Da ich schon lange sehr interessiert an fremden Kulturen bin und 2005 bereits seit vier Jahren begeistert Französisch lernte, suchte ich über das Programm „Brigitte Sauzay“ im Internet nach einer netten Französin, um an einem Austausch über drei Monate teilzunehmen. Sie sollte von April bis zu den Sommerferien bei uns bleiben und ich danach ab dem 2. September bis zum 20. November 2005 zu ihr kommen, wovon ich zehn Wochen in die französische Schule ging.

Aline Massol, damals fünfzehn Jahre alt, besuchte die elfte Klasse des „Lycée Dupleix“ in Landrecies, einer kleinen Stadt in der Nähe von Valenciennes im Norden Frankreichs. Als sie im Frühjahr 2005 zu mir kam, verstanden wir uns auf Anhieb sehr gut. Da Alines Mutter eine gebürtige Deutsche ist und meine Eltern auch recht gut französisch sprechen, gab es auch keinerlei Verständigungsprobleme. Aline und ich teilten uns hier wie auch in Frankreich ein Zimmer, was jedoch nie zu Komplikationen führte, sondern eher unser gutes Verhältnis noch verstärkte.

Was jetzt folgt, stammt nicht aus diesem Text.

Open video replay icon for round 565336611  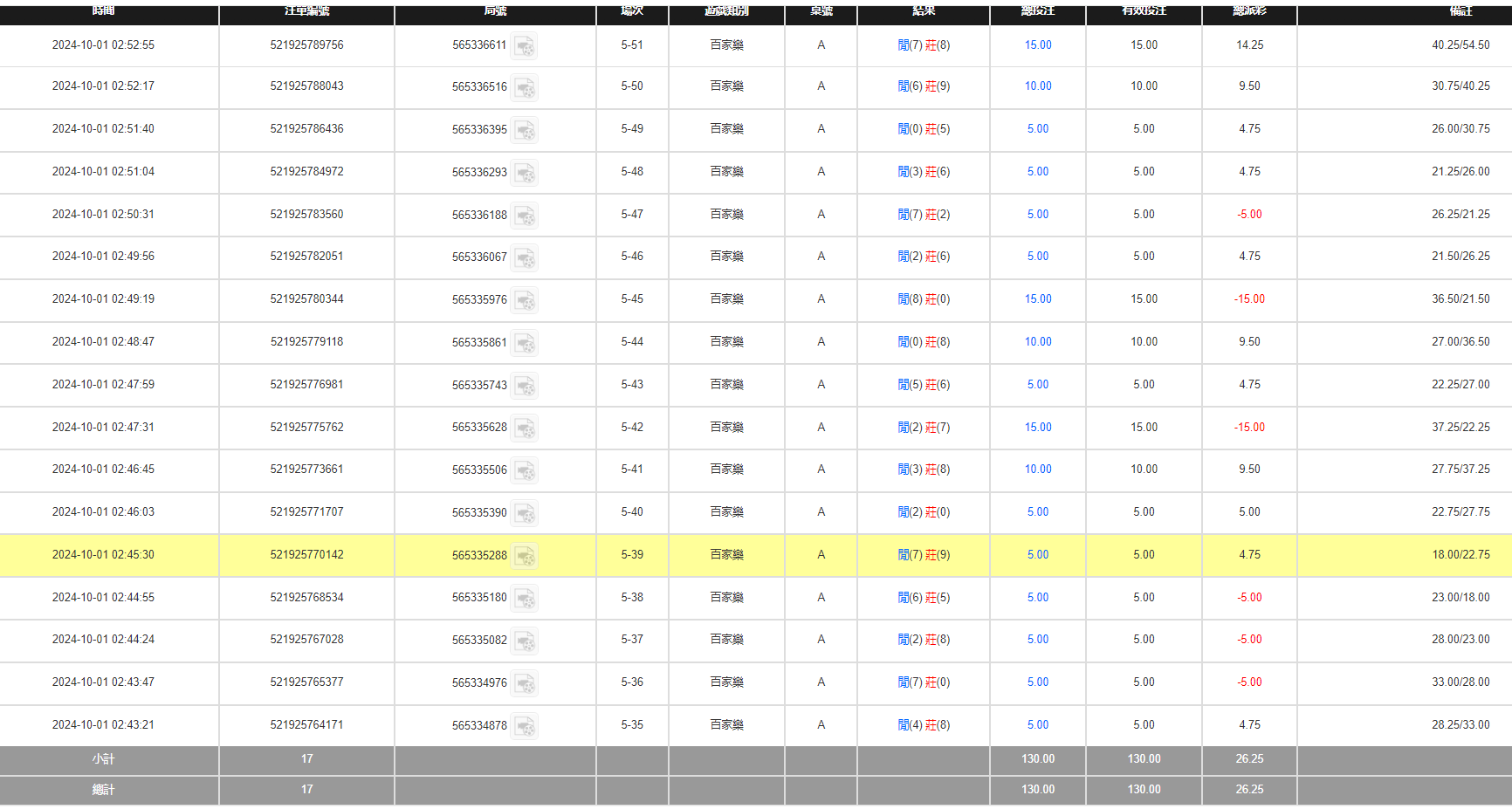[524, 46]
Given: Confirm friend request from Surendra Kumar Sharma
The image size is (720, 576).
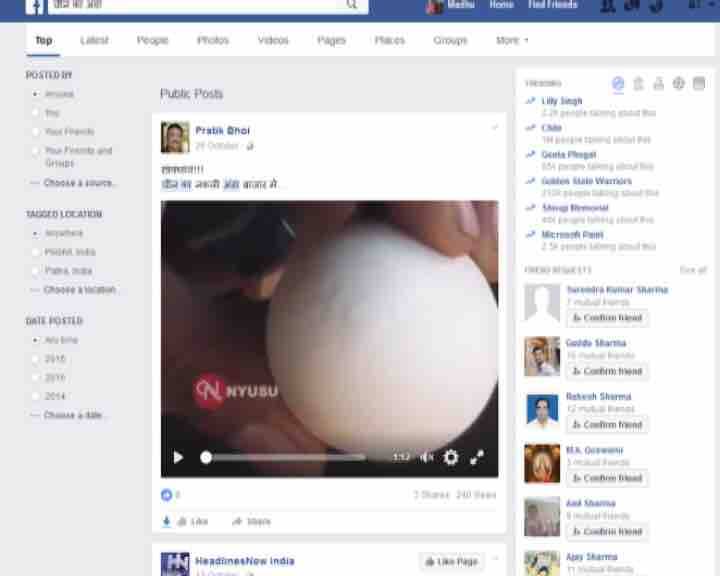Looking at the screenshot, I should (607, 318).
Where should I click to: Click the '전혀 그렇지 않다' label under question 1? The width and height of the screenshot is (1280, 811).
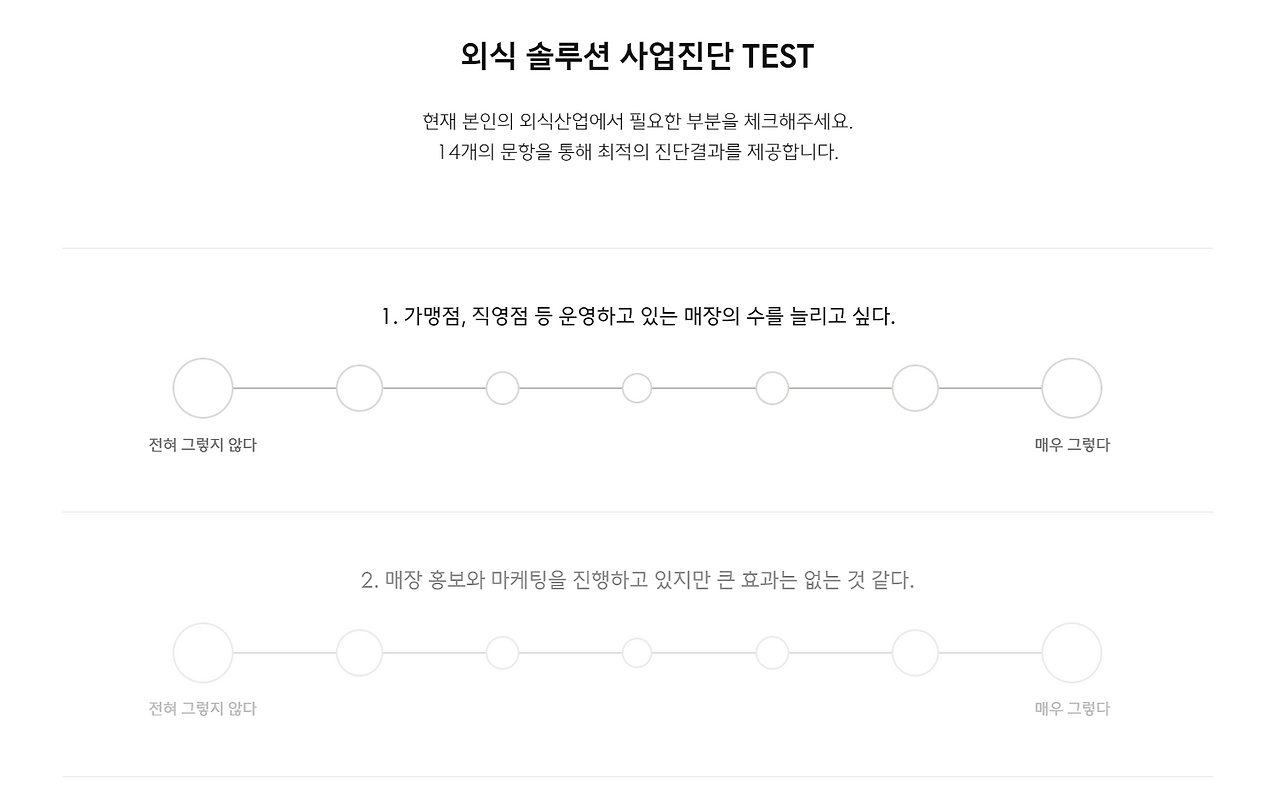(203, 445)
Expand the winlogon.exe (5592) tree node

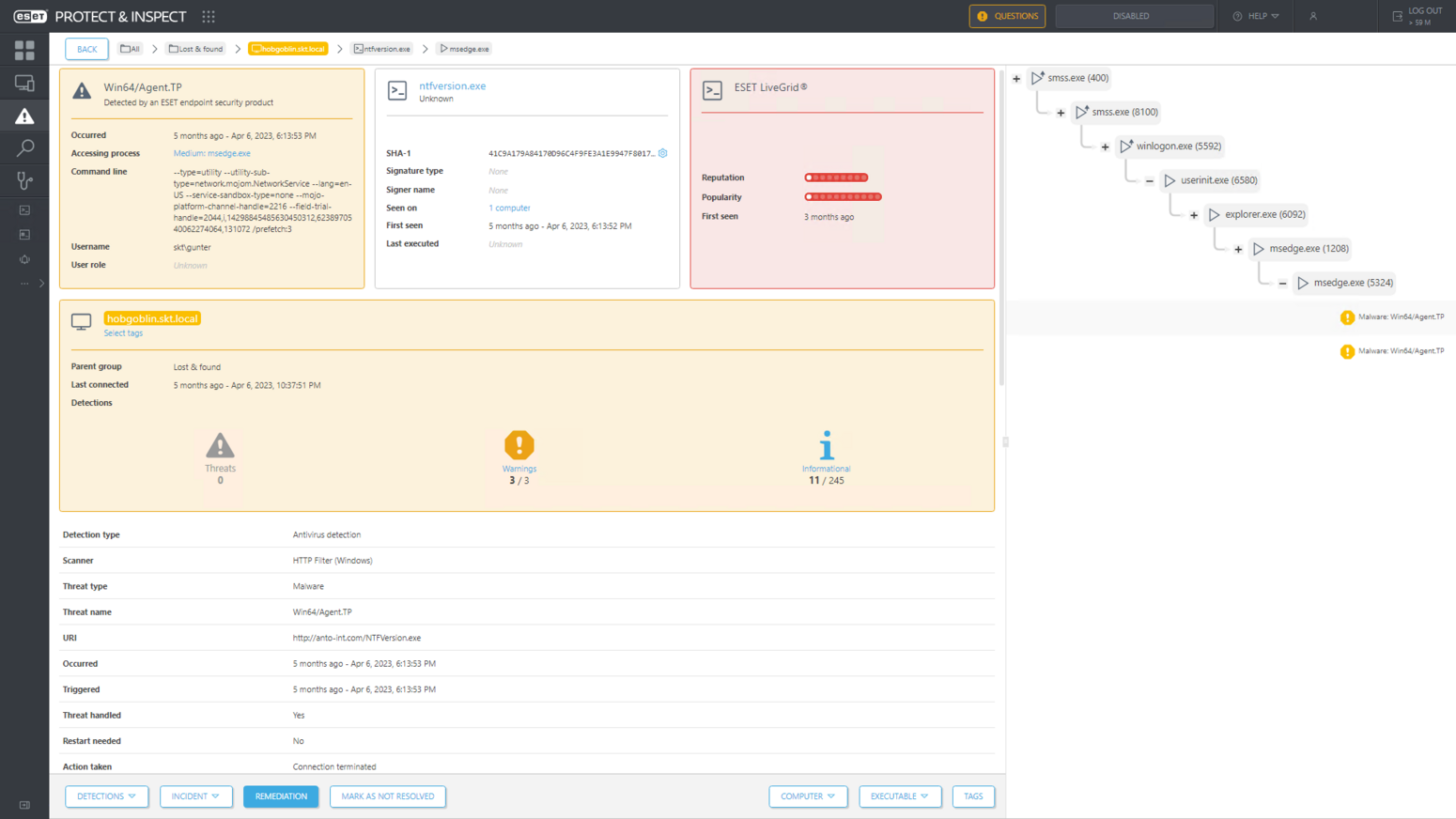pos(1106,147)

Ein Wochenende vor unserem Austausch fuhr meine Familie mit Aline zu ihrer Firmung zu ihr nach hause, wobei ich die Gelegenheit nutzte, das Haus und die Familie gleich näher kennen zu lernen. Pierre, Alines Vater, war Sportlehrer am Lycée Dupleix, welches damals auch die neunjährige Marie und der vierzehnjährige Tom besuchten. Die Mutter Heidi kümmerte sich um Haus und die Familie.

Während der großen Sommerferien wollten Aline und ich gerne zusammen zelten, was aber schon allein wegen der ungleichen Termine ins Wasser fiel. So schrieben wir uns während dieser Zeit viele Mails. Die anderthalb Monate „Pause“ zwischen den Austauschen war sehr gut bemessen und ich freute mich am Ende, Aline wiederzusehen. Nur die Umstellung, jetzt auf einmal französisch miteinander zu reden, war für beide seltsam.

Es war gut, das Haus und das Dorf Landrecies schon vorher gesehen zu haben. Und obwohl ich schon oft in den Ferien in Frankreich gewesen war, war mir der große Unterschied des Wohnens vorher nie aufgefallen. Die Häuser sind zum großen Teil schon sehr alt und in vielen Wohnungen achtet man einfach nicht so sehr auf das äußere Erscheinungsbild. Bei Familie Massol standen zum Beispiel die Holzdielen so hervor, dass man darauf gut wippen konnte. Auch die französischen Türgriffe waren für mich schwierig zu bedienen. Was mir im Haus am  meisten gefehlt hat, war eine richtig heiße Dusche. Man musste dort zuerst ein paar Minuten den Hahn laufen lassen, bis das Wasser einigermaßen warm wurde. Außerdem war die Dusche ungewohnt klein und die Tür nur schwer zu schließen… Aber das war alles nur halb so schlimm.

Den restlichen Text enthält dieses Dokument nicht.